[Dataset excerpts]
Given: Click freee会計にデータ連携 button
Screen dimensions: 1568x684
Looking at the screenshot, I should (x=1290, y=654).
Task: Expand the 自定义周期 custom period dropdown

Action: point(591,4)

==

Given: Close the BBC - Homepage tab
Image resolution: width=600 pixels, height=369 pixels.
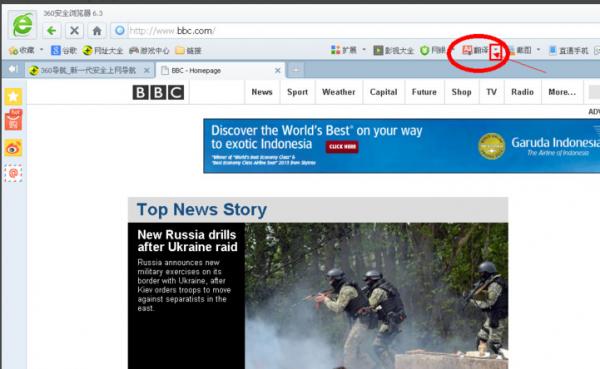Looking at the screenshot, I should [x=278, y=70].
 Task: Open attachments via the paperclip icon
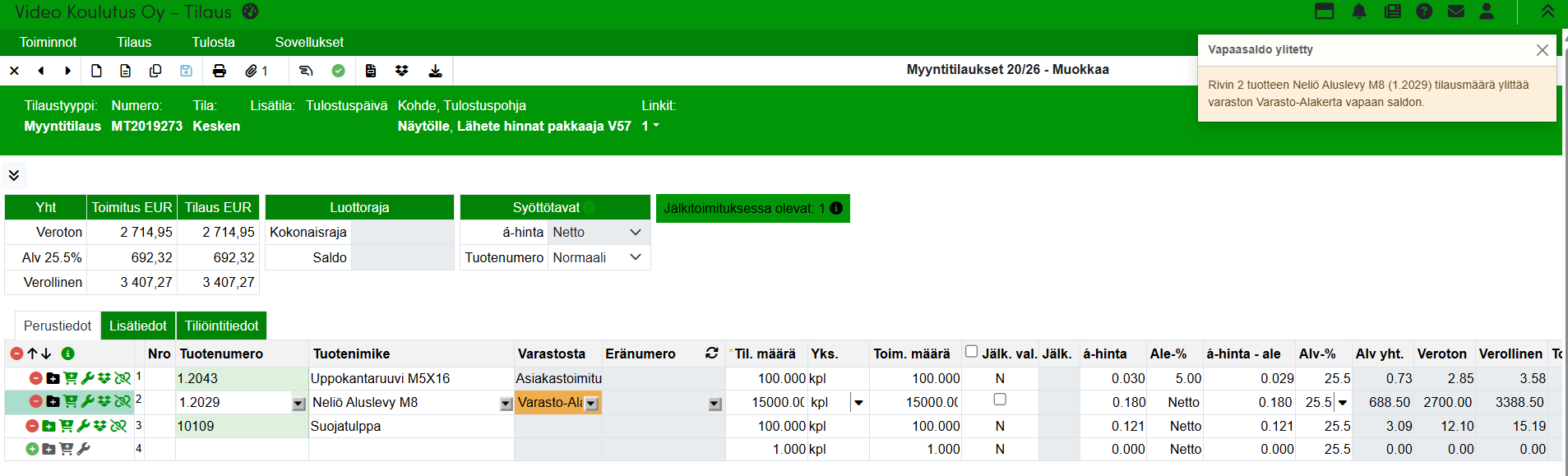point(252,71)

**Work to be completed:** Check each line above for the word "Given" and copy every line that has it.

**Solution for this problem:**
Given: Click freee会計にデータ連携 button
Given: Close the BBC - Homepage tab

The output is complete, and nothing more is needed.